"Apa nggak ada kamar yang lebih kecil dari pada ini kak?" Kesal Dira saat Erlang sudah pergi lebih dulu ke kamarnya, meninggalkan Bella dan Dira di kamar baru milik Dira.
Kamar yang luas, lengkap dengan ruang ganti, kamar mandi dalam, sofa di dalam serta Tv besar di dinding.
Dira benci tidur sendiri di tempat yang luas. " Dira nggak masalah kok kalau harus tidur di kamar pembantu" ujarnya memelas.
Bella menghela nafas pelan. "Nggak mungkin kamu tinggal di kamar pembantu Dira. Kakak Udah bilang ke kakak iparmu kalau kamar ini terlalu luas, tapi percuma, Dia tetap kekeh kasih kamar ini ke kamu"
"Tapi kak Dira takut"
"Kakak tau, tapi ini udah kemauan Kakak iparmu. Udah jangan banyak protes"
Dira mendengus. "Coba dulu Kakak bujuk Kak Erlang lagi, siapa tau suami Kakak berubah pikiran"
Bella menghela nafas pelan, kemudian menggeleng. "Yang ada nanti Kakak yang kenak marah lagi" ujarnya lesu.
"Udah kamu turuti aja kemauan suami Kakak. Maaf Kakak nggak bisa bantah apa yang suami Kakak mau. Mungkin kamu bisa bicara sendiri ke Kakak iparmu"
Keluarga nya semua tau, Dira tipe orang yang tidak bisa tidur sendiri di ruangan yang luas. Apa lagi saat lampu kamar di matikan, Dira merasa ada orang yang mengawasinya.
Dia takut, bahkan was- was. Sebenarnya tidak ada apa- apa, tapi pada dasarnya Dia saja yang penakut. Dira mulai cemas, bagaimana jika nanti malam dia tidak bisa tidur?
Dia juga sudah terbiasa tidur dengan lampu mati, tapi tidak mungkin Dira mematikan lampu di kamar barunya ini. Pasti saat malam hari, ini seram. Bahkan dia sudah berfikiran yang tidak- tidak.
Dira menghela nafas pasrah. "Apa kamar Kakak juga seluas ini?" Jika kamar tamu bisa seluas ini, sudah pasti kamar kakaknya jauh lebih luas.

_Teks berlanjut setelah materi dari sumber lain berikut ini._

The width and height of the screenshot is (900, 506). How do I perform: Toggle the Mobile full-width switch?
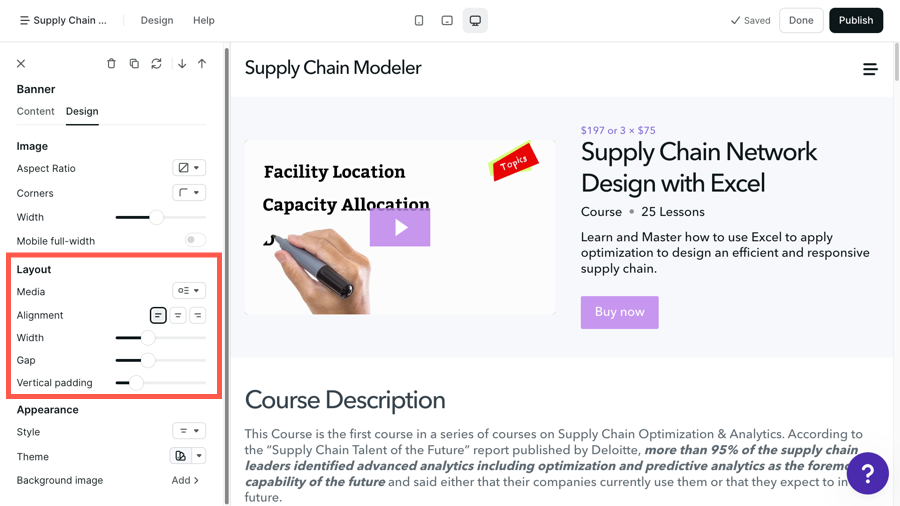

Bella terdiam. Kemudian mulai menjelaskan.
"Diantara kamar yang ada dirumah. Kamar kamulah yang paling luas. beberapa bulan lalu Mas Erlang merenovasi dan menyatukan kamar tamu dan gudang. Awalnya Kakak Kira dia ingin menjadikan itu kamar utama, tapi---"
"Kalau gitu nanti aku yang bilang ke Ka Erlang kak. Biar Kakak sama Kak Erlang aja yang tinggal disini" potong Dira cepat. Mendengar penjelasan Kakaknya, dia semakin yakin untuk pindah dari kamar ini.
"Jangan Dira, bisa- bisa nanti Kakak lagi yang kenak marah. Kamu bisa minta kamar lain, tapi jangan pernah minta Kakak buat pindah ke kamar kamu"
Kening Dira mengerut. Kenapa?
"Udah sana istirahat, nanti malam kita makan malam bareng" dengan lembut Bella mengusap lengan adiknya, tersenyum tipis kemudian melangkah pergi.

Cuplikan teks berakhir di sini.